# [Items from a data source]
========================================
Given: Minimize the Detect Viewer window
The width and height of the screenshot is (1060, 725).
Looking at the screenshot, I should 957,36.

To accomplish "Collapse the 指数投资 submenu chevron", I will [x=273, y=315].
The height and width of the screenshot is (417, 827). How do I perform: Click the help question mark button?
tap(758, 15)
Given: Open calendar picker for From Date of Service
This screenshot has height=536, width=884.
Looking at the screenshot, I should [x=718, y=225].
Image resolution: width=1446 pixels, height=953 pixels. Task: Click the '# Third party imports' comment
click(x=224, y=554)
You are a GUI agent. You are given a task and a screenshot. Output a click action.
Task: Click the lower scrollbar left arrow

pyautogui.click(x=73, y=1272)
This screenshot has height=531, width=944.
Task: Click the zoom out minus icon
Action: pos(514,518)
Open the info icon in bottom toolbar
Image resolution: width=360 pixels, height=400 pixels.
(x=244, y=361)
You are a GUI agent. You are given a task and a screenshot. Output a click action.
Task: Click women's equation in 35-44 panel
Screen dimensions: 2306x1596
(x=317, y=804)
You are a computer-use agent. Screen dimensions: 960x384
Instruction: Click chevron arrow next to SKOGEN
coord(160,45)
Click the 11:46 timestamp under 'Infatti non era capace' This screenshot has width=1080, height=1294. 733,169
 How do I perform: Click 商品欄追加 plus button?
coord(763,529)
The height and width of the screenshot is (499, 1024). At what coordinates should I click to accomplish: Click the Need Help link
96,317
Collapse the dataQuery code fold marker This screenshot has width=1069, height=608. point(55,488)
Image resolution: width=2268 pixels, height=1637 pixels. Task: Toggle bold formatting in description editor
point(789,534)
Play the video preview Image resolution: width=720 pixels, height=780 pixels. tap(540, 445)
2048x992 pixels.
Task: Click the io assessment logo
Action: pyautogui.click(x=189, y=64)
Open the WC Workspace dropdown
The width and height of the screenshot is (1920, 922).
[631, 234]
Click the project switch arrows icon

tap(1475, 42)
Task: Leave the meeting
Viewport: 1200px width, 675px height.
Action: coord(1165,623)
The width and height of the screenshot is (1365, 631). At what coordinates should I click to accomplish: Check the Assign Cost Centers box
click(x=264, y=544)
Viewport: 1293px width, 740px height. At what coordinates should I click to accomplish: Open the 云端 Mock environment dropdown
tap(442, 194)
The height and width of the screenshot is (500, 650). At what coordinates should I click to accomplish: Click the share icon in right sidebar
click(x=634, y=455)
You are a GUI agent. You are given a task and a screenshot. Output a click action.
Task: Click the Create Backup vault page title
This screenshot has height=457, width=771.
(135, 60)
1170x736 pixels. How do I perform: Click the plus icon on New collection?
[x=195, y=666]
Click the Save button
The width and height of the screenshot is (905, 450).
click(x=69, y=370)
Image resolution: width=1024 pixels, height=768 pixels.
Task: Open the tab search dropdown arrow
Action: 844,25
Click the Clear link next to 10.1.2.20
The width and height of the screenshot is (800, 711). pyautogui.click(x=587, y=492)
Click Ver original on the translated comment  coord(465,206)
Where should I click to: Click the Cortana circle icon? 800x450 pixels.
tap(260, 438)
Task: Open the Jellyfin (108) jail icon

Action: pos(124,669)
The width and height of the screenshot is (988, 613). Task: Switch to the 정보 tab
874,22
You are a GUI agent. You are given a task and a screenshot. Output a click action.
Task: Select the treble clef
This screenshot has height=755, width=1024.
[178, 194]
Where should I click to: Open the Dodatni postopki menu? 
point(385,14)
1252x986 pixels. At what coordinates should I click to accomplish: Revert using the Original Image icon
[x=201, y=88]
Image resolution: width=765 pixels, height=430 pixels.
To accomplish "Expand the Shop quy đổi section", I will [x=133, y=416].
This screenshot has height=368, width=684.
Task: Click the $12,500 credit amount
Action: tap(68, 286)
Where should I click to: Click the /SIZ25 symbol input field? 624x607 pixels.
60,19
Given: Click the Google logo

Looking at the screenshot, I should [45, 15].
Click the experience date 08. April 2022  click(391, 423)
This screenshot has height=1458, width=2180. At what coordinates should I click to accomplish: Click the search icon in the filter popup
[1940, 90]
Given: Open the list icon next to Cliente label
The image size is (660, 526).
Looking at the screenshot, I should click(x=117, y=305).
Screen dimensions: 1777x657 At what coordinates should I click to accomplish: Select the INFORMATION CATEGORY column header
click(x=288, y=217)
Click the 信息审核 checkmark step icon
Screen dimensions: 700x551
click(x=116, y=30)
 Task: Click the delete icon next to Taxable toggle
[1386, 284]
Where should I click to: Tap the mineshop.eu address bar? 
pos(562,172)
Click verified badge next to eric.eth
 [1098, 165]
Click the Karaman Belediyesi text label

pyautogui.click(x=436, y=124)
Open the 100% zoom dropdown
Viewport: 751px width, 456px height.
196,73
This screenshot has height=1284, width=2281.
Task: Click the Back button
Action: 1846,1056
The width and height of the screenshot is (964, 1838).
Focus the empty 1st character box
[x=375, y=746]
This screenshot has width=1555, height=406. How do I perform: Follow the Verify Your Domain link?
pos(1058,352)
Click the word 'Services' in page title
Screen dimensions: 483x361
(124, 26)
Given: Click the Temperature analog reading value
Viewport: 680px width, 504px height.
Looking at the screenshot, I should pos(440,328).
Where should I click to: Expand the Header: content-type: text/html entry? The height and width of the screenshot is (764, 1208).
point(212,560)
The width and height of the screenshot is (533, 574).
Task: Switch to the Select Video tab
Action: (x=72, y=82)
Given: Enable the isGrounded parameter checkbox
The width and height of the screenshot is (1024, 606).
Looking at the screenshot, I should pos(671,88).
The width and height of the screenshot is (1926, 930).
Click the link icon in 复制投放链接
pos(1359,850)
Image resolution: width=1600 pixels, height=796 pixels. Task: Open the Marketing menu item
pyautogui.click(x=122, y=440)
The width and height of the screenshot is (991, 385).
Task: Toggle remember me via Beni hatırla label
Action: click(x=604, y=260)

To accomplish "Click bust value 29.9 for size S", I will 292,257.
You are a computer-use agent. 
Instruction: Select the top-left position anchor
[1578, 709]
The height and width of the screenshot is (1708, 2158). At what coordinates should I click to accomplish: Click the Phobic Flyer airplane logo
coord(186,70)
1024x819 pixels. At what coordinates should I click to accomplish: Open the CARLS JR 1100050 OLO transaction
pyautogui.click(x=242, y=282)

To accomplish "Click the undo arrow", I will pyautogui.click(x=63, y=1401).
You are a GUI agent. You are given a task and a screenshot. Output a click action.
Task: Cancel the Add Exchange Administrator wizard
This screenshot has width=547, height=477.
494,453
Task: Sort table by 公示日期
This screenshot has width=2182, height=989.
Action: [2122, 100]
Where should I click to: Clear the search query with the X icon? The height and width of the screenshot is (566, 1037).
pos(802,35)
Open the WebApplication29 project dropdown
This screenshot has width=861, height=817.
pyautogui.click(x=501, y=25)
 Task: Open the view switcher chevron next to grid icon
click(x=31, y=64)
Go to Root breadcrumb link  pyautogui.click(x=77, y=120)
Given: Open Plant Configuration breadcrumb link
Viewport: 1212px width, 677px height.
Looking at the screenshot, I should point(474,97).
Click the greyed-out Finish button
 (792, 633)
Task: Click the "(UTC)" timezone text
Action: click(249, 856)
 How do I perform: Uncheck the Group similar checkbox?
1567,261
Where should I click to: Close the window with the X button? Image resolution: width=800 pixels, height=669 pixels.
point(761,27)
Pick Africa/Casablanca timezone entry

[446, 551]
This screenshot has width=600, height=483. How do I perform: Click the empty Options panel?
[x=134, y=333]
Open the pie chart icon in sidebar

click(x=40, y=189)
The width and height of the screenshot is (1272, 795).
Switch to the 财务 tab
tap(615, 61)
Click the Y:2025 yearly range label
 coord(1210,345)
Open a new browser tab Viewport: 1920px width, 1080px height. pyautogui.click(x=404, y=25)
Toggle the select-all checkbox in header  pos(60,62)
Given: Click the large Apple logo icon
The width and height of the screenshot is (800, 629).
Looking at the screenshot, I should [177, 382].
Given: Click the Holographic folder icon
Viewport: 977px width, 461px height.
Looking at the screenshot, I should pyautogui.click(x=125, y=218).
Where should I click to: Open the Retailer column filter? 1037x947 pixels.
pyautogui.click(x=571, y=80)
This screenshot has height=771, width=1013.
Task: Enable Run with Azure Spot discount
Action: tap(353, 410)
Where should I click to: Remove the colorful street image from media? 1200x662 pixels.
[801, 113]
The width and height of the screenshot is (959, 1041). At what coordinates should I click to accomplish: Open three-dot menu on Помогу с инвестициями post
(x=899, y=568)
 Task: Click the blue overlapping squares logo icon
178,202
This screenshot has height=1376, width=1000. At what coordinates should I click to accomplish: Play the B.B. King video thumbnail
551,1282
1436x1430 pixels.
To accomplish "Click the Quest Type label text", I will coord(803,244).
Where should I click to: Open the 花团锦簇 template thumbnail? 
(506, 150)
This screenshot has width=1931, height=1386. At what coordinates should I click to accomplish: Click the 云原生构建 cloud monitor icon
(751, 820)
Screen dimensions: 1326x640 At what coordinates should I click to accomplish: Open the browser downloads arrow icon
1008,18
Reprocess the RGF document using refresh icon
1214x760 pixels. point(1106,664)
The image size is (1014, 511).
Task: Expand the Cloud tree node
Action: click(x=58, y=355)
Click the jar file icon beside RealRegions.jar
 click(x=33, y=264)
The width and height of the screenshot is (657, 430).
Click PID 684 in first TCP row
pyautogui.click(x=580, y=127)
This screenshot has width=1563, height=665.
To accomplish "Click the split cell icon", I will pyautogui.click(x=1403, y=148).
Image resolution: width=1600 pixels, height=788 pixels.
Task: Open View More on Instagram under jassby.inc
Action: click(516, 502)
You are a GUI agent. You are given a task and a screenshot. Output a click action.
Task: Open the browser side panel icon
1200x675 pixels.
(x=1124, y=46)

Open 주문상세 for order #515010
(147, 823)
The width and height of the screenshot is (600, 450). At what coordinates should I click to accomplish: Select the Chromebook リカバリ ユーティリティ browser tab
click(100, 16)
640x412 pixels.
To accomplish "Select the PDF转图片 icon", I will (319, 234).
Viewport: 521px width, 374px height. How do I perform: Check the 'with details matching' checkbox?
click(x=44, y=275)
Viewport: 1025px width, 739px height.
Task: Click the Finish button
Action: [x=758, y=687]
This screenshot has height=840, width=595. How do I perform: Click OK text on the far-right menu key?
========================================
# [WRITTEN REQUEST]
Arrange every line of the material above, from the one containing "How do I perform: Click 商品欄追加 plus button?" down to the one containing "point(789,534)", as a Markdown table with the columns Row and Line. Number the rows and leave out any blank lines.

# [SOLUTION TO THE PROBLEM]
| Row | Line |
|---|---|
| 1 |  How do I perform: Click 商品欄追加 plus button? |
| 2 | coord(763,529) |
| 3 | The height and width of the screenshot is (499, 1024). At what coordinates should I click to accomplish: Click the Need Help link |
| 4 | 96,317 |
| 5 | Collapse the dataQuery code fold marker This screenshot has width=1069, height=608. point(55,488) |
| 6 | Image resolution: width=2268 pixels, height=1637 pixels. Task: Toggle bold formatting in description editor |
| 7 | point(789,534) |